### EXERCISE GOAL
Print word for word the records from the line containing "This screenshot has height=405, width=762." through the end.

### DATA
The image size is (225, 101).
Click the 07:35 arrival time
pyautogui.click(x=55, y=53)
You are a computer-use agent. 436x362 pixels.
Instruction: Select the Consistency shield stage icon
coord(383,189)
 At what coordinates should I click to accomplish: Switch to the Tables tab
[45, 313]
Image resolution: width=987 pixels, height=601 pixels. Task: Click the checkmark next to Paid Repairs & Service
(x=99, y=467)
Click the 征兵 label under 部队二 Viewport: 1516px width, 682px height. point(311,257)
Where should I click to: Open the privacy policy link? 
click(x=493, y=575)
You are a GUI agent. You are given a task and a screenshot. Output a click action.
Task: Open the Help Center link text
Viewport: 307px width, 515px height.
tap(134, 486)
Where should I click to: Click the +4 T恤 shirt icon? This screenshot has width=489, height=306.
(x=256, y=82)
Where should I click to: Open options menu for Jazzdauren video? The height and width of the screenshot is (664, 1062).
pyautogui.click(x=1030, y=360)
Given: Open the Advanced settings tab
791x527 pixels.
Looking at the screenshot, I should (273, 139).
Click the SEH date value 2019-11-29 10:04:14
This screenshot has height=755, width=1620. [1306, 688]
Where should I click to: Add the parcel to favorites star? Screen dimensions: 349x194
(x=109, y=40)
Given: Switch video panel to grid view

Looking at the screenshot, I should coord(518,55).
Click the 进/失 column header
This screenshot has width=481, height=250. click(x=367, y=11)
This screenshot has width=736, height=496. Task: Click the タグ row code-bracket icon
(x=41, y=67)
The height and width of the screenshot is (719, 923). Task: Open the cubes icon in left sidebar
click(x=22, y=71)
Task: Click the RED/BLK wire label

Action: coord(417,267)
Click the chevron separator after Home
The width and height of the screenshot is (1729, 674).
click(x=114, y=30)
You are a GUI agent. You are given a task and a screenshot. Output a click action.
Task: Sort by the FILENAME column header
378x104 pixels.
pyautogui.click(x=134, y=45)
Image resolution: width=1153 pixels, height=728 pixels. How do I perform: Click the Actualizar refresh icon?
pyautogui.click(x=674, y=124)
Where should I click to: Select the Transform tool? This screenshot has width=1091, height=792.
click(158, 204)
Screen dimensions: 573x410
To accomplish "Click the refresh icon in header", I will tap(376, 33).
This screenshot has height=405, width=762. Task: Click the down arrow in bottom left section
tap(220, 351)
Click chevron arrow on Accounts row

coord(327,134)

### WRITTEN ANSWER
This screenshot has height=405, width=762. Task: Click the down arrow in bottom left section
tap(220, 351)
Click chevron arrow on Accounts row

coord(327,134)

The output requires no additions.